Todos los operadores debieran ser capaces de comprender el largo camino de la mediación y las soluciones extrajudiciales con una actitud muy receptiva. La experiencia que supone toda innovación no puede simplemente contrastarse con el proceso judicial, que ha acreditado su eficacia a lo largo de centurias. Así se vive muchas veces en el mundo del Derecho. La alta complejidad de los conflictos actuales hace que el proceso judicial tenga que ser también visto en nuevas perspectivas y reservado para asuntos muy concretos.

 A MODO DE ÚLTIMA PALABRA

 El incremento de la conflictividad va a exigir más personas con plena capacidad de gestionar situaciones muy delicadas. Esto es una muy buena oportunidad para generar experiencia y repensar errores cometidos a lo largo del proceso de implementación de la mediación, particularmente, aunque no únicamente, en el ámbito de las profesiones jurídicas. Entendemos que precisamos una mirada más amplia y global sobre los aspectos vinculados a la capacitación en mediación y conflictología.

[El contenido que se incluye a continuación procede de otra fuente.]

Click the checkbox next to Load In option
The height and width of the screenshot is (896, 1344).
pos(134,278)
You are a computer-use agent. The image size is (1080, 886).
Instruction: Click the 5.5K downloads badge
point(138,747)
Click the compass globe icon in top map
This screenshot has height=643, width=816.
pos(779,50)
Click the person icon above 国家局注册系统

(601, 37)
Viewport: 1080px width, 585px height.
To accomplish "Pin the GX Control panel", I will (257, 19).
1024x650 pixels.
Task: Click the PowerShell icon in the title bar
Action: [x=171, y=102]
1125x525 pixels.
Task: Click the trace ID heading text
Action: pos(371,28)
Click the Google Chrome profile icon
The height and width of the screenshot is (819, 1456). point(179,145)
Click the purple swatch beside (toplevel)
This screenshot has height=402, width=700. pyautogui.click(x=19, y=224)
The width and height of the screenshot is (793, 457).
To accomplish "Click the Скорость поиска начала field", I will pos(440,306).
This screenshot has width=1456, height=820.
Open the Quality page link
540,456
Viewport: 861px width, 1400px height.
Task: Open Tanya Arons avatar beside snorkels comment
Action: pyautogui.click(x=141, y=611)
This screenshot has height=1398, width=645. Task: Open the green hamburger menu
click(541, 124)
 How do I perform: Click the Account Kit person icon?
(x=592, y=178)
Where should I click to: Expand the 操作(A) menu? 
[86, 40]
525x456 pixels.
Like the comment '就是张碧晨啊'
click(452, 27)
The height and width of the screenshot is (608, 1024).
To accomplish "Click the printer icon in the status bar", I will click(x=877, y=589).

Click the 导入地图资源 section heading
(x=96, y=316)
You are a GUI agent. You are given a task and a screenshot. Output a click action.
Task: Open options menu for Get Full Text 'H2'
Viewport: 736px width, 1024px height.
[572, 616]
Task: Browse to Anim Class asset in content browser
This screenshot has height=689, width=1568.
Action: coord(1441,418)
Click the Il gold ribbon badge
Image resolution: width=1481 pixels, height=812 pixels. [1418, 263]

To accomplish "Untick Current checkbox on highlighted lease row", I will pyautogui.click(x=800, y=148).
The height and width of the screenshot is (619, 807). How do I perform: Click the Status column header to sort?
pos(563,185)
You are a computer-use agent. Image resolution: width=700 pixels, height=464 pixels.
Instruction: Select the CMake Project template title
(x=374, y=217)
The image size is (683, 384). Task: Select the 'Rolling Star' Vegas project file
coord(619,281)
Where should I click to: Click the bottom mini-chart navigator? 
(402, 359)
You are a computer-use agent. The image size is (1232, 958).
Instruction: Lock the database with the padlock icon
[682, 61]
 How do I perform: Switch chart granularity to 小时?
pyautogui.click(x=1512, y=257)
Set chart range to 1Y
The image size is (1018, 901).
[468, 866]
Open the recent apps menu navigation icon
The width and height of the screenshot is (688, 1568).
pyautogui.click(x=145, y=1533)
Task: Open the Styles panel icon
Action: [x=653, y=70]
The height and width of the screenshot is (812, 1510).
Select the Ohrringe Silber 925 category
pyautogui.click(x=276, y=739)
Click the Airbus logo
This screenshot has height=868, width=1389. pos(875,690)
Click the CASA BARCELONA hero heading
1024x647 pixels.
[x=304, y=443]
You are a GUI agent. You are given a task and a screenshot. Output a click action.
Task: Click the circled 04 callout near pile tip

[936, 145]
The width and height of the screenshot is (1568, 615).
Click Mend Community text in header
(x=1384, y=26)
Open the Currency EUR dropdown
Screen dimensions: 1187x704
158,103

Los anteriores apuntes no pretenden más que ser una guía inicial en un debate que ya se abrió anteriormente.

 

Josep Redorta

Abogado-mediador. Conflict manager

[email protected]

www.josepredorta.cat

[1] Para conocer la fundamentación teórica de la herramienta ir a REDORTA, J. (2004) en Cómo analizar los conflictos y REDORTA, J. (2007), Entender el conflictos ambos en Editorial Paidós. De una manera más práctica ver LA ESTRUCTURA DEL CONFLICTO  (2018) (Editorial Almuzara) del mismo autor. También hay artículos con circulan por la red, en particular, en Academia.edu 

[2] Un resumen de habilidades puede verse en REDORTA, j. (2007). Aprender a resolver conflictos. Además de otros trabajos sobre competencias.